━━ Recorded information ━━

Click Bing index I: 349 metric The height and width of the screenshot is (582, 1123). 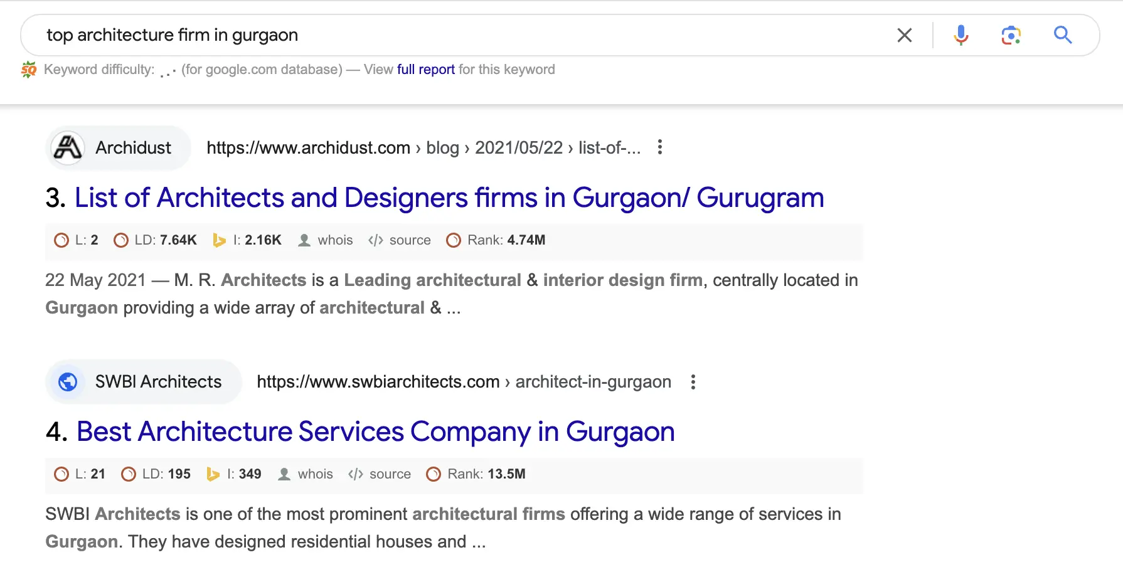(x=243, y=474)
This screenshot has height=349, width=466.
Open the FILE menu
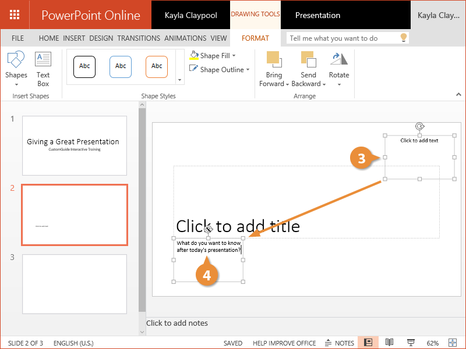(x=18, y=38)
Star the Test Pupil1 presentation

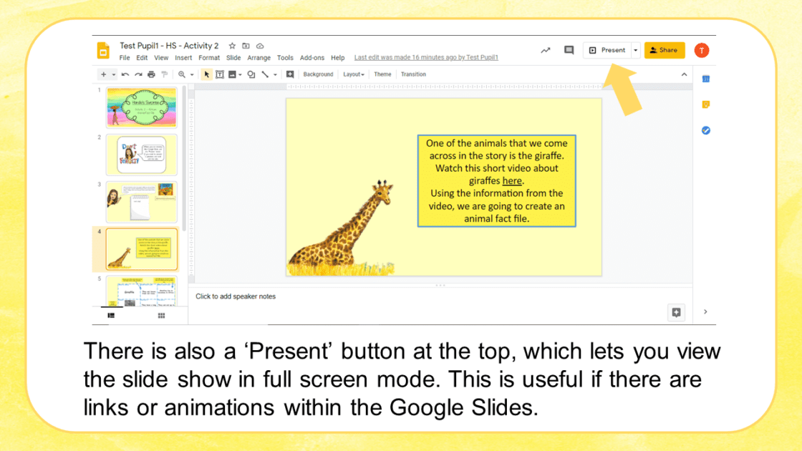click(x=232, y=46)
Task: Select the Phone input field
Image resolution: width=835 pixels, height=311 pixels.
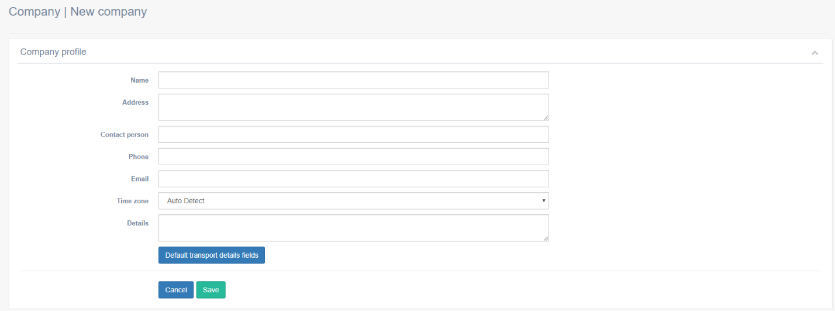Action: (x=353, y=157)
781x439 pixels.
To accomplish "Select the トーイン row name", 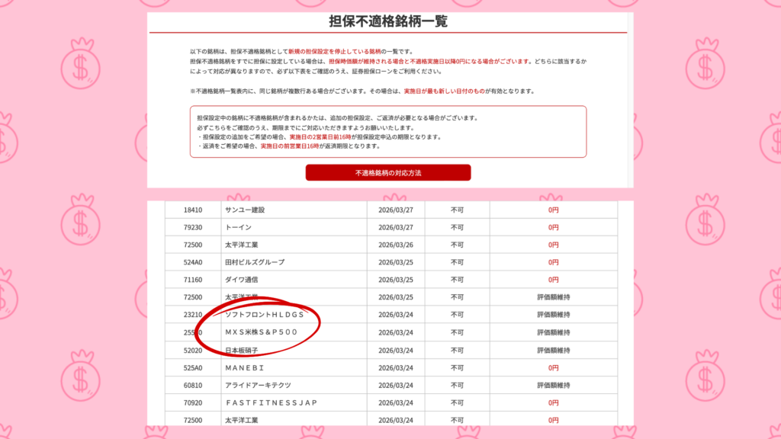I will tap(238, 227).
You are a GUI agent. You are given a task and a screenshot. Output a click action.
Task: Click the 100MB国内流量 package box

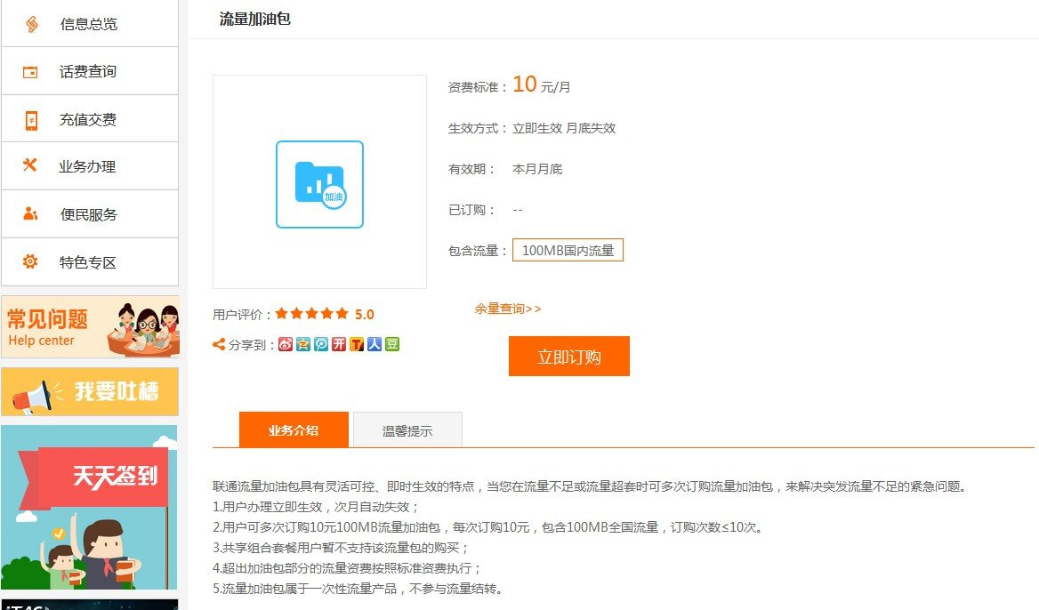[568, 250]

━━━
━━ Recorded information ━━

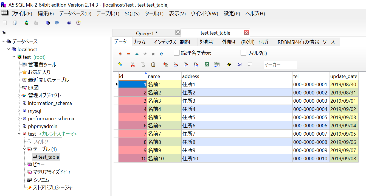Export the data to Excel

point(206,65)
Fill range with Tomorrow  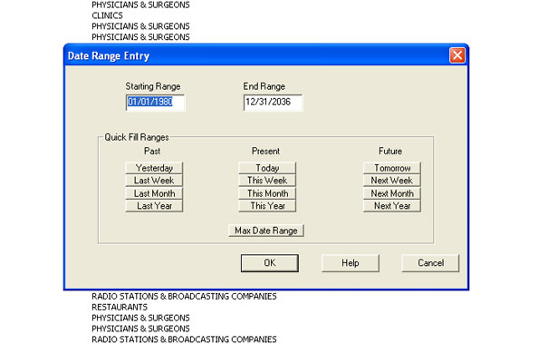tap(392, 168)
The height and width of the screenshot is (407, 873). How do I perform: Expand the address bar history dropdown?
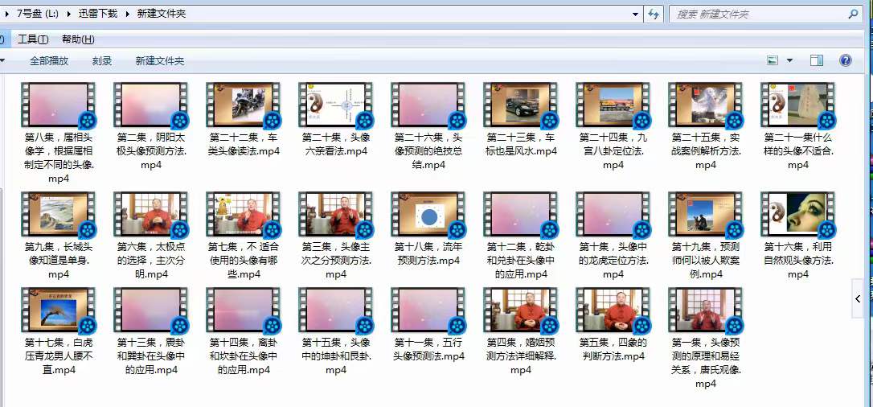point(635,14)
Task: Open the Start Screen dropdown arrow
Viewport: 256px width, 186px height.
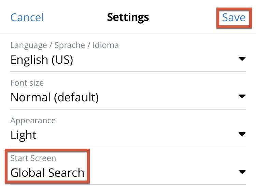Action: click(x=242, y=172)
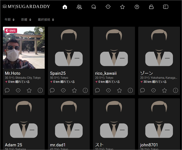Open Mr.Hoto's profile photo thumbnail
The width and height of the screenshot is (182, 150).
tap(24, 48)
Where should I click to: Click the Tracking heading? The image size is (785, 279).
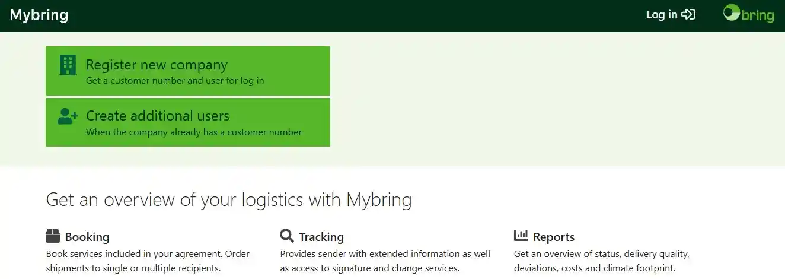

━━━
━━ Recorded information ━━

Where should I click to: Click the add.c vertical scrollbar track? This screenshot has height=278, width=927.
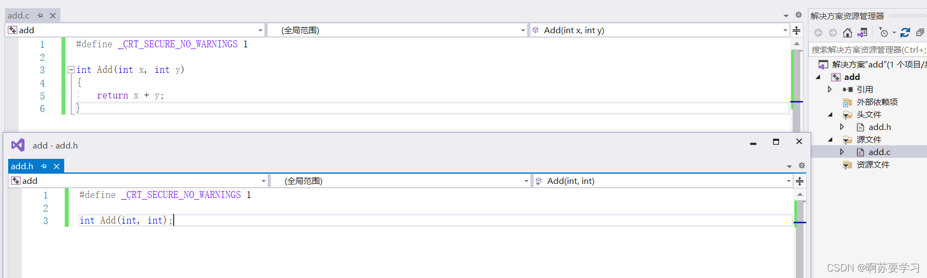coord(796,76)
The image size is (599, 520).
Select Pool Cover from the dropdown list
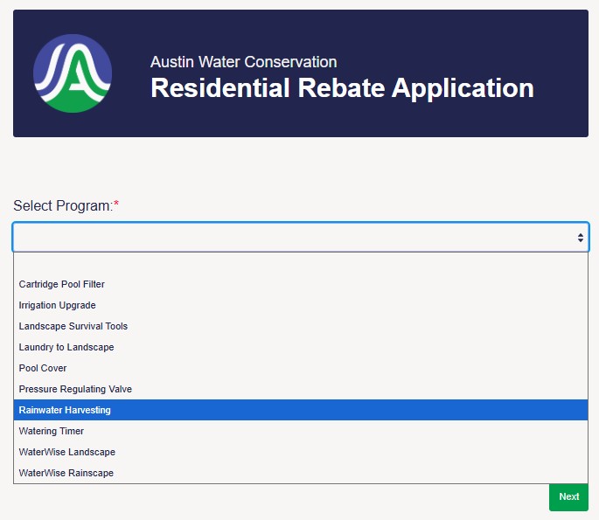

━━━

:: Work to be completed ::
Among the lines above, please find those with "size" and copy them.

:: Answer section ::
Where should I click to: Click the Tracking heading? The image size is (785, 279).
The image size is (599, 520).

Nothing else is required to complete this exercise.